• YOUR OBJECTIVE: Transcribe each line of the listing below exactly as it appears, omitting the pictures from your answer.
___
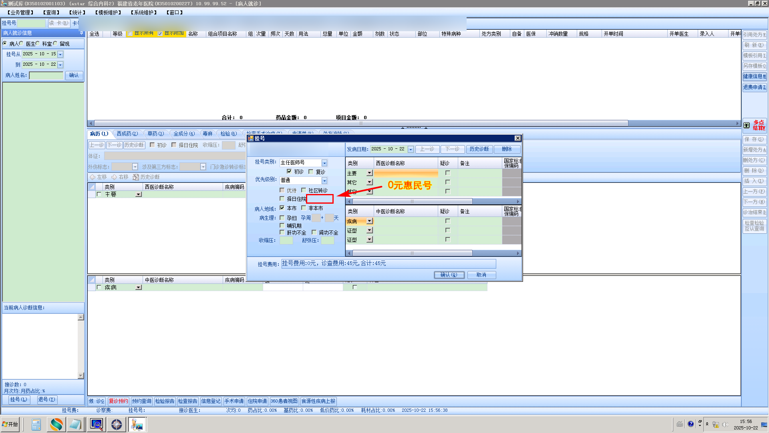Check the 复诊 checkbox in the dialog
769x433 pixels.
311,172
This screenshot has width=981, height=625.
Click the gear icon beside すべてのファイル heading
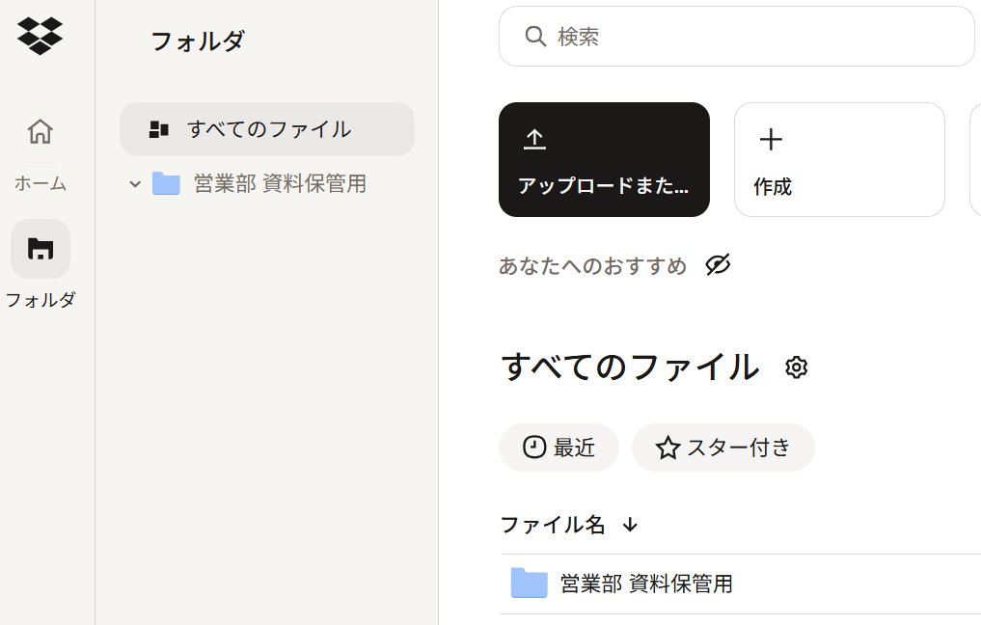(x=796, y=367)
___
• WRITTEN ANSWER:
Check the 复诊 checkbox in the dialog
769x433 pixels.
311,172
This screenshot has width=981, height=625.
Click the gear icon beside すべてのファイル heading
(x=796, y=367)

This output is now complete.